Exclusive: ThoughtSpot Gets Huge Funding to Expand its Google-Like Search For Corporate Data
ThoughtSpot, a startup that helps companies sift their corporate data, has received $145 million in new funding
The investment, announced on Thursday, comes from new investor Sapphire Ventures and previous backers like Lightspeed Ventures, Khosla Ventures, General Catalyst, and the Australian Government Future Fund. The company has raised a total of $306 million since its founding in 2012.
CEO Ajeet Singh declined to disclose the company’s private valuation, but he said it is now worth over $1 billion. That would put ThoughtSpot among an elite group of so-called unicorn startups that are worth $1 billion or more.
ThoughtSpot sells both software and a device for data centers that companies use to connect their databases and other data repositories. After linking their different databases, companies can search their data much like they use Google.
Diamond company De Beers uses ThoughtSpot’s technology so that its non-technical employees, like the staff members who price diamonds, can better assess their value. They can get comparisons and pricing details of comparable diamonds without having to ask a data scientist to create a custom report based on the company’s data archive.
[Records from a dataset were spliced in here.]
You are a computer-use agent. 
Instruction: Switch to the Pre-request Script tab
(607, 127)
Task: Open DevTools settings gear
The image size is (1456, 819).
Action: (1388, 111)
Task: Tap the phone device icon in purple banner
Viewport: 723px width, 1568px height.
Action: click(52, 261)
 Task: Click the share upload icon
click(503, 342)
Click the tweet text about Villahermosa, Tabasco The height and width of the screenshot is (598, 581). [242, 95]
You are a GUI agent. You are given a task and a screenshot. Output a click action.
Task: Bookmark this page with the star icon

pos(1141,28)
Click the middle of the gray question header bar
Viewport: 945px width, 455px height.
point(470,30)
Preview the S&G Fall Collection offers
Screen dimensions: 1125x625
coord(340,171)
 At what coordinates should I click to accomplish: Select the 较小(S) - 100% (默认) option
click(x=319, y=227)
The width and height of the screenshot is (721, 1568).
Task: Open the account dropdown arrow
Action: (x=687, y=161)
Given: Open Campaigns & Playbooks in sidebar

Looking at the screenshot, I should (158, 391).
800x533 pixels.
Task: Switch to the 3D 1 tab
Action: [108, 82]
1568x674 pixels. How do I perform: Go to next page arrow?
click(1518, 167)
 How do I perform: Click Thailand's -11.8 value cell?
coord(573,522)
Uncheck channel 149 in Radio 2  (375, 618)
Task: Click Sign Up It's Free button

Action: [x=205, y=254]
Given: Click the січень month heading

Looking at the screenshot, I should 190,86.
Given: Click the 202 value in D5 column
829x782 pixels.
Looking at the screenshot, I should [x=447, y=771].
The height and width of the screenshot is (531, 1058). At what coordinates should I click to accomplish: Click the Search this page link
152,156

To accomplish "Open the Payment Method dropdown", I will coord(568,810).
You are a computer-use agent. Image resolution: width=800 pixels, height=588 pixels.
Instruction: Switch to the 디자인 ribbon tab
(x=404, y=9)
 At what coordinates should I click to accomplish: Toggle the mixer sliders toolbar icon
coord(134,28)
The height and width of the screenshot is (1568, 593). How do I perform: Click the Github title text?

While the search interface is intended to be easy for non-techies, “under the hood we are doing very complex analytics” to show them the relevant numbers based on what employees might ask, Singh explained.
Like other enterprise technology companies, ThoughtSpot sells its services through annual subscriptions, with fees starting at around $70,000 to crunch and sort through about 250 gigabytes of data—the equivalent of about 25 high-definition movie files. It may seem pricey, Singh says, but it’s a “very small amount” compared to the $10 to $15 million that corporations many spend annually on data analytic technology.
Singh plans to use the new funding to hire more staff in North America, Europe, and the Asia-Pacific region, where the company lacks a sizeable presence. The goal is to attract more customers, refine its product, and prepare for a possible initial public offering within “the next few years,” Singh said.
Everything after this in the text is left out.